Я довел до конца то, что хотел сообщить об этом случае заболевания. Еще две из многочисленных проблем, которые этот случай затрагивает, кажутся мне достойными особого упоминания. Первая касается филогенетически унаследованных схем, под влиянием которых жизненные впечатления, как под руководством философских «категорий», укладываются в определенный порядок. Я готов защищать взгляд, что они составляют осадки истории человеческой культуры. Комплекс Эдипа, охватывающий отношения ребенка к родителям, принадлежит к числу этих схем или, вернее, составляет известный пример этого рода. В тех случаях, когда переживания не соответствуют унаследованной схеме, совершается переработка их фантазий, работу которой проследить в деталях было бы, безусловно, полезно. Именно эти случаи лучше всего могут показать нам самостоятельное существование схем. Мы часто можем заметить, что схема одерживает победу над индивидуальным переживанием, как, например, в нашем случае, когда отец становится кастратором и угрозой для детской сексуальности, несмотря на отрицательный, в общем, комплекс Эдипа. Другое влияние этой схемы выражается в том, что кормилица занимает место матери или сливается с нею. Противоречия между переживанием и схемой доставляют, по-видимому, богатый материал детским конфликтам.

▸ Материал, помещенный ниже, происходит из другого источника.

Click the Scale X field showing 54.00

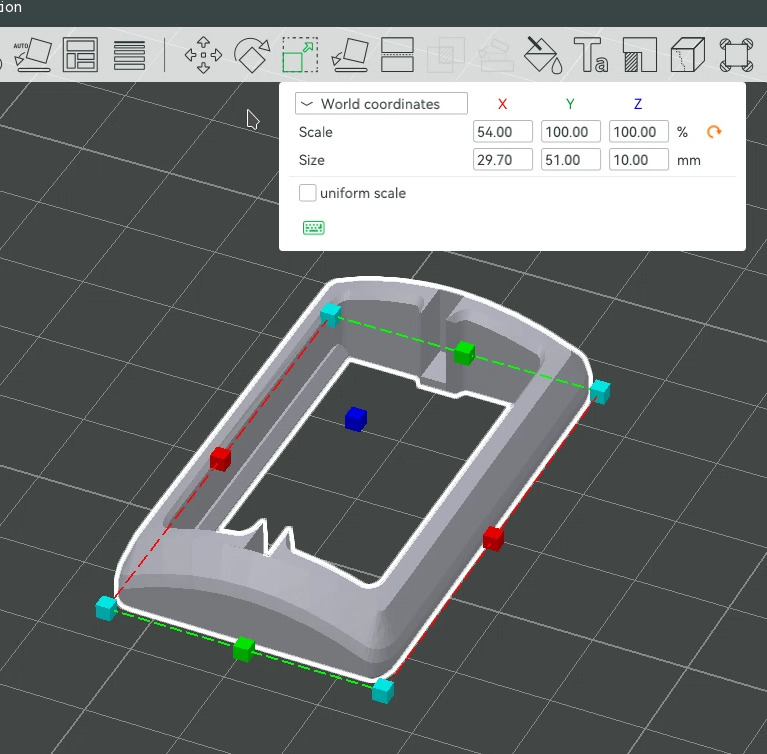tap(502, 132)
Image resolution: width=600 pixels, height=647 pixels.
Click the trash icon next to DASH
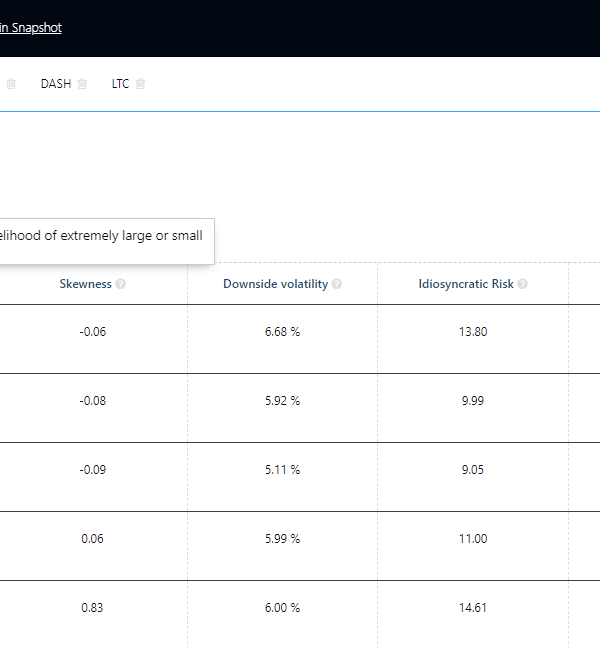83,84
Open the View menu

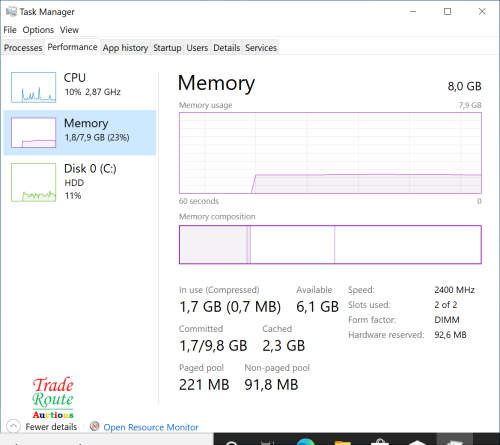tap(69, 30)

Вторая проблема стоит близко к этой, но она гораздо более значима. Если принять во внимание отношение семилетнего ребенка к ожившей «первичной сцене» или даже если только подумать о гораздо более простых реакциях полуторогодовалого ребенка при переживании этой сцены, то нельзя не согласиться с мнением, что у ребенка при этом проявляется влияние своего рода трудноопределимого знания, чего-то, похожего на подготовку к пониманию. В чем оно может состоять – он не имеет ни малейшего представления; у нас же имеется только великолепная аналогия с глубоким инстинктивным знанием у животных.
Если бы и у человека существовало инстинктивное знание, то было бы неудивительно, что оно касалось бы преимущественно процессов сексуальной жизни, хотя не ограничивалось бы только ими. Это инстинктивное составляло бы ядро бессознательного, примитивную душевную деятельность, которая впоследствии низвергается с трона и закрывается развивающимся у человека разумом; но часто оно, быть может у всех, сохраняет способность притянуть к себе высшие душевные силы. Вытеснение было бы возвращением к этой инстинктивной ступени, и человек расплачивался бы таким образом за свои великие завоевания своей наклонностью к неврозу, а самая возможность возникновения неврозов доказывала бы существование прежней инстинктивной предварительной ступени психического развития. Значение же ранних травм в детстве заключается в таком случае в том, что последние доставляют материал этому бессознательному, защищающий его от полного поглощения последующим развитием.
Мне известно, что подобные мысли, подчеркивающие унаследованный филогенетически приобретенный момент душевной жизни, высказывались с различных сторон, и я даже думаю, что им слишком поспешно уделялось место в психоаналитических взглядах. Они мне кажутся допустимыми только тогда, когда психоанализ, сохраняя вполне корректную линию различных стадий в добытом им материале, доходит до следов унаследованного после того, как он проник сквозь все наслоения индивидуально приобретенного.
Анализ фобии пятилетнего мальчика
Введение
Болезнь и излечение весьма юного пациента, о которых я буду говорить ниже, строго говоря, наблюдались не мной. Хотя в общем я и руководил лечением и даже раз лично принимал участие в разговоре с мальчиком, но само лечение проводилось отцом ребенка, которому я и приношу свою благодарность за заметки, переданные им мне для опубликования. Заслуга отца идет еще дальше; я думаю, что другому лицу вообще не удалось бы побудить ребенка к таким признаниям; без знаний, благодаря которым отец мог истолковывать показания своего пятилетнего сына, нельзя было бы никак обойтись, и технические трудности психоанализа в столь юном возрасте остались бы непреодолимыми. Только совмещение в одном лице родительского и врачебного авторитета, совпадение нежных чувств с научным интересом сделало здесь возможным использовать метод, который в подобных случаях вообще вряд ли мог бы быть применим.